In 2013, Catalan endurance athlete Kilian Jornet ran up and down the 14,692-foot-high Matterhorn in two hours, 42 minutes. The first ascent of that mountain took approximately two days - and four of the climbers were killed in an accident.
Similarly, there's been an explosion in the number of ultramarathons, alongside growing numbers of ultrarunners trying to get into those races.
AP Photo/Ricardo Arduengo
In one of the most extreme examples, freediving - no oxygen tanks allowed - has long been the domain of lobster hunters and pearl divers. But now that it's become an athletic discipline, people are going deeper than we knew was humanly possible - sometimes with deadly consequences. In 1949, scientists thought that going deeper than 100 feet would kill divers, crushing their lungs.

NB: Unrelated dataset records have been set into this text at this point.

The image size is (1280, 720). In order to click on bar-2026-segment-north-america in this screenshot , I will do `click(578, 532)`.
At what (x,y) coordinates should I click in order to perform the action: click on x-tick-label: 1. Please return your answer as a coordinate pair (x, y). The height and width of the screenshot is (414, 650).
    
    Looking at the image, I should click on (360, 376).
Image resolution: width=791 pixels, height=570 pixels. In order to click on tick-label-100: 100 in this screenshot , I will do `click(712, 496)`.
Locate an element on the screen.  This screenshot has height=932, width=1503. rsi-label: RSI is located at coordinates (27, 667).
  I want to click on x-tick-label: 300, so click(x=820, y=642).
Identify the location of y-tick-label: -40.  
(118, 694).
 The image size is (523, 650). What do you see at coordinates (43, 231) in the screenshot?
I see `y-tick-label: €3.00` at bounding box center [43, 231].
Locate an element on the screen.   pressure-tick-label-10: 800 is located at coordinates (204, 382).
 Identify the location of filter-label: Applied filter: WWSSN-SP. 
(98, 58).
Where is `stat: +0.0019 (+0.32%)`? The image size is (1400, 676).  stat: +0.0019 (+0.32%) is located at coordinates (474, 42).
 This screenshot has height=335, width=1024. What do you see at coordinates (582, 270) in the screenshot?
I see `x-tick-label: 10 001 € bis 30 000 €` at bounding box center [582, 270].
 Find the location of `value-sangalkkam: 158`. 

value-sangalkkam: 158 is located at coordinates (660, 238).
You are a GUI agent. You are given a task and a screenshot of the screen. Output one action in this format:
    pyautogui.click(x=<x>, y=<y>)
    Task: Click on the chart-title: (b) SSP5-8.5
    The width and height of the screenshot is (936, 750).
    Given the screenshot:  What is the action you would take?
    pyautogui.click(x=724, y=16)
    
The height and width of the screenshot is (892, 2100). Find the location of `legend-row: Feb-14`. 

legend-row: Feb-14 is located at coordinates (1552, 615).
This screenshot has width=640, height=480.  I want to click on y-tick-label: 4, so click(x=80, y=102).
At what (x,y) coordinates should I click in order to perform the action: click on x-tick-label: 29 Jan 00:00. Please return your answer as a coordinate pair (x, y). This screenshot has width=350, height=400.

Now, divers using aid (weights and balloons) to descend and ascend have gone more than 700 feet into the depths of the sea, all on a single breath. Some experts think it won't be long until we hit 1,000 feet underwater.
The internet as driving force
So the question is, where does this exploding interest in achieving the extreme come from?
The internet could largely be responsible, according to Dr. Michael Joyner, a physician and Mayo Clinic researcher who is one of the world's top experts on fitness and human performance.
"What used to happen is there were all these communities of ultramarathoners, ultra endurance athletes, [and others]," says Joyner. "There really were subcultures." Those subcultures were pushing the limits in their sports, but the size of those communities was extremely limited - at least until we could easily connect to each other online.
In the past, he explains, you weren't likely to run an ultramarathon unless you knew other people who were ultramarathoners in the first place: You wouldn't even know that it was a thing people did.
David McNew/Getty Images
You don't push the limits of human performance without being aware of what those supposed limits are, and the internet has made us more aware than ever of any seemingly insane accomplishment out there.
"Now it's possible for people all over the world to connect via the internet, and people are getting into some very interesting things," says Joyner.
The web doesn't just make us aware of the extreme things people are doing. It also enables us to start to learn those things on our own. Want to start freediving? You can easily find communities with starter tips (though please be careful - it's an extremely dangerous sport). Same for ultrarunning or pretty much anything else you can imagine.
Joyner warns that sometimes, this ease of access can cause people to do things they aren't prepared for. But for those who carefully work their way up to whatever extreme accomplishment they want to achieve, this is how we'll continue to see that the perceived limits on human performance are just that: perceived - until they've been exceeded.